Roughly 30% of the brand’s sales are online direct-to-consumer, and the core products are currently in about 10,000 retail stores nationwide with a heavy presence in the specialty, mass and grocery channels. According to Keuppens, Pickle Juice is now working to expand into convenience and gas stores, a space that the company avoided for years because it believed the brand needed a higher level of awareness to succeed in channels with high impulse purchase rates.

The company has largely avoided paid advertisements, instead focusing on earned media coverage and its array of ambassadors, Keuppens said. Prior to the COVID-19 pandemic, Pickle Juice partnered with over 300 charity events per year as well as events like Spartan Race. The brand has also not been afraid to embrace social causes, and has made calls for closing the gender wage gap in professional sports and does sponsor a women’s cycling team.

Although events are beginning to come back, Keuppens said, the company faced a challenge during the pandemic. Not wanting to pivot its target demographic away from active lifestylers — a process he said could take years — Pickle Juice “buckled down” and worked to continue its expansion strategy, ultimately growing topline revenue 10% in 2020.

The company currently operates out of a 10,000 sq ft. facility that it has outgrown, Keuppens said. To support the growth, Pickle Juice has built a new 66,000 sq ft production facility in Mesquite, Texas with space to eventually expand the building to 100,000 sq ft. About 30,000 sq ft. of the facility is dedicated to the production floor and includes two inline fillers, a rotary filler and space to add “two to three more lines” to manufacture new product formats including powders and sustainably packaged bottles, Keuppens said.

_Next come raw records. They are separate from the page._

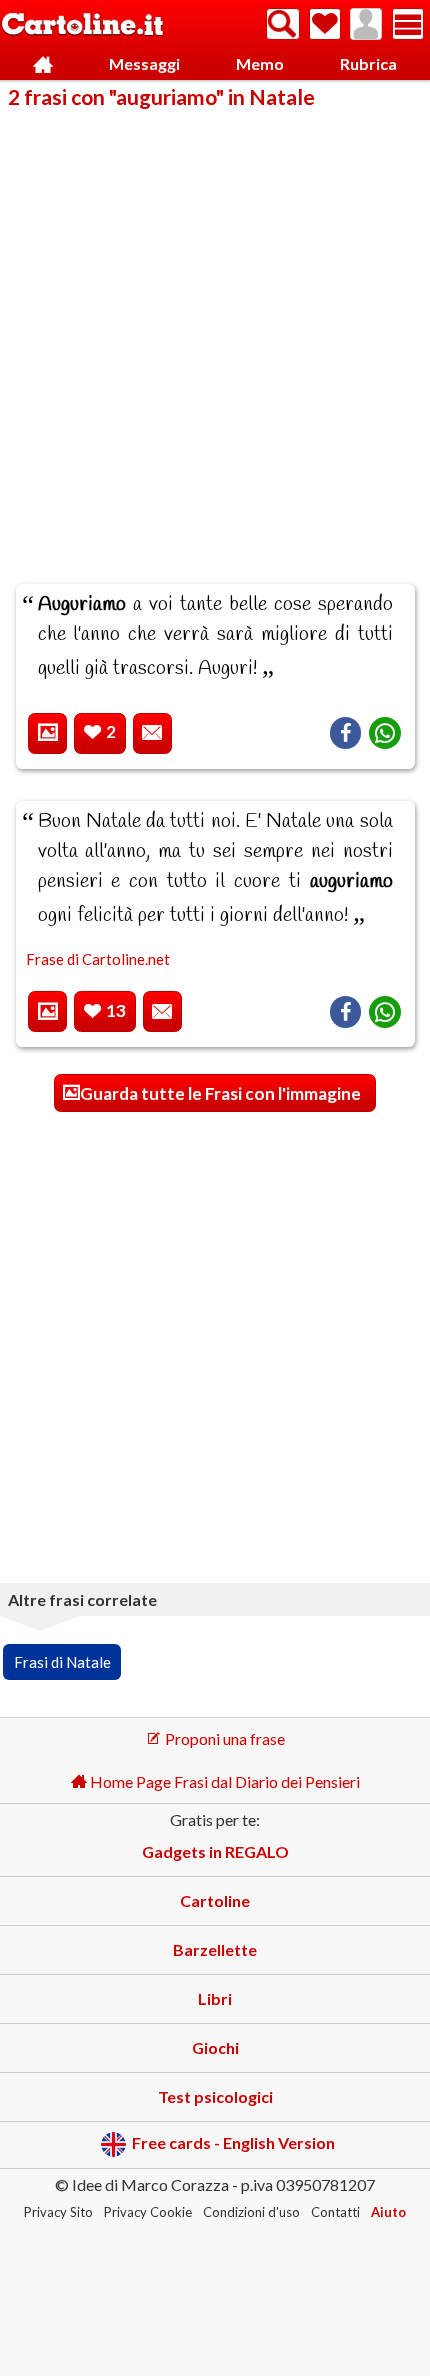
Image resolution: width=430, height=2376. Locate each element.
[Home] (42, 64)
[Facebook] (345, 733)
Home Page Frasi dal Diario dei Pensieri (223, 1781)
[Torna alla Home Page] (82, 25)
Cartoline (215, 1900)
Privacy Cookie (148, 2212)
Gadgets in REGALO (215, 1851)
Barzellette (215, 1949)
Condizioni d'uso (251, 2212)
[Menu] (408, 24)
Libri (215, 1998)
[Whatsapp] (385, 733)
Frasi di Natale (62, 1662)
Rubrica (368, 63)
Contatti (335, 2212)
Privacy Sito (58, 2212)
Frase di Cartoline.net (98, 959)
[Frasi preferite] (325, 24)
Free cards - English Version (233, 2142)
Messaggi (144, 63)
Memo (260, 63)
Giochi (215, 2047)
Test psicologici (215, 2096)
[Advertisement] (215, 333)
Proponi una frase (223, 1738)
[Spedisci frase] (152, 733)
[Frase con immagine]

He added that Pickle Juice has a long innovation pipeline that has been held up by lack of production capacity that the company now hopes to move forward on. In addition to its own products, the facility will also offer co-packing.

“Co-packing is definitely something we want to expand into,” he said. “It’s a way for us to maximize uptime on our line and to keep up with our growth and expansion.”